Published online May 28, 2016. doi: 10.5319/wjo.v6.i2.23
Peer-review started: August 27, 2015
First decision: September 28, 2015
Revised: November 9, 2015
Accepted: March 17, 2016
Article in press: March 18, 2016
Published online: May 28, 2016
Cancers of the head and neck account for more than half a million cases worldwide annually, with a significant majority diagnosed as squamous cell carcinoma (HNSCC). Imaging studies such as contrast-enhanced computed tomography (CT), magnetic resonance imaging (MRI) and 18F-2-fluoro-2-deoxy-D-glucose positron-emission tomography/computed tomography (18F-FDG PET/CT) are widely used to determine the presence and extent of tumors and metastatic disease, both before and after treatment. Advances in PET/CT imaging have allowed it to emerge as a superior imaging modality compared to both CT and MRI, especially in detection of carcinoma of unknown primary, cervical lymph node metastasis, distant metastasis, residual/recurrent cancer and second primary tumors, often leading to alteration in management. PET/CT biomarker may further provide an overall assessment of tumor aggressiveness with prognostic implications. As new developments emerged leading to better understanding and use of PET/CT in head and neck oncology, the aim of this article is to review the roles of PET/CT in both pre- and post-treatment management of HNSCC and PET-derived parameters as prognostic indicators.

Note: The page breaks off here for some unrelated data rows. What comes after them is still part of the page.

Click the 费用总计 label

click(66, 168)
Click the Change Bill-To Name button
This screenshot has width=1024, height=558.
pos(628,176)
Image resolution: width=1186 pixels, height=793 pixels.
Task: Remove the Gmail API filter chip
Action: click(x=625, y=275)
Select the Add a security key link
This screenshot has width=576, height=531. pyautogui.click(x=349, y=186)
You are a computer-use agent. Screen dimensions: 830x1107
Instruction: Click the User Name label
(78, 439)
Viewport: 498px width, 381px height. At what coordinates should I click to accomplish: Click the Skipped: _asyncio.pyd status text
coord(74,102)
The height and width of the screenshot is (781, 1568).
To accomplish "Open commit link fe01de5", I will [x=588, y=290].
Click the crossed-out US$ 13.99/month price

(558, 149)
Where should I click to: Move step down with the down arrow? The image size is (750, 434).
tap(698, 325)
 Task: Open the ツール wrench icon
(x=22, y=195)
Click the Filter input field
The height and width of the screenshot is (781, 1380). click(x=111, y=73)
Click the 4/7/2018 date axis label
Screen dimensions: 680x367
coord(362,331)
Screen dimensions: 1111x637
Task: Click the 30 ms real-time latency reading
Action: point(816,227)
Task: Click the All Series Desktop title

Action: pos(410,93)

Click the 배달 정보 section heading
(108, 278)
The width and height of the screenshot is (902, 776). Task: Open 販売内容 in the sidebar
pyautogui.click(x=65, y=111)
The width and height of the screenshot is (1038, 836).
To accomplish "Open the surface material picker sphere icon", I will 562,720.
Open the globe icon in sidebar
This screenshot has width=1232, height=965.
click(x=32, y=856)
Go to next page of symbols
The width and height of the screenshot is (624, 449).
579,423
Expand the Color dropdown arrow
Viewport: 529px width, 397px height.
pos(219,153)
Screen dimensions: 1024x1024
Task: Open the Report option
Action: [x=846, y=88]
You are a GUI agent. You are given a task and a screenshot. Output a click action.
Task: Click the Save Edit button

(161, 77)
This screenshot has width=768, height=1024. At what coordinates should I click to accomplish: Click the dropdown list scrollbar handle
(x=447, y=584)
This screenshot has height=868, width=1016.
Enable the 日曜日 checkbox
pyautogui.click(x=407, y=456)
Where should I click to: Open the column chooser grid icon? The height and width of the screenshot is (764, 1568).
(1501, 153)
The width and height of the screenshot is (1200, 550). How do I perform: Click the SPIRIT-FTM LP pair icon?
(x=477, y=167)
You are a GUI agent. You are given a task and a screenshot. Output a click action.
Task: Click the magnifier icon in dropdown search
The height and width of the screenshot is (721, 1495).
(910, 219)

Core tip: In the pre-treatment phase, positron-emission tomography/computed tomography (PET/CT) is valuable in the evaluation of patients with carcinoma of unknown primary origin, detection of synchronous second primary tumor, staging of cervical lymph node metastasis and assessment for distant metastases. In the post-treatment phase, PET/CT is helpful in evaluating treatment response, detecting residual or recurrent tumor and excluding distant metastases. Prognostic factors derived from PET/CT metabolic and functional data are useful in predicting tumor aggressiveness with implication on patient’s survivability, and facilitate selection of treatment modality and personalized treatment options.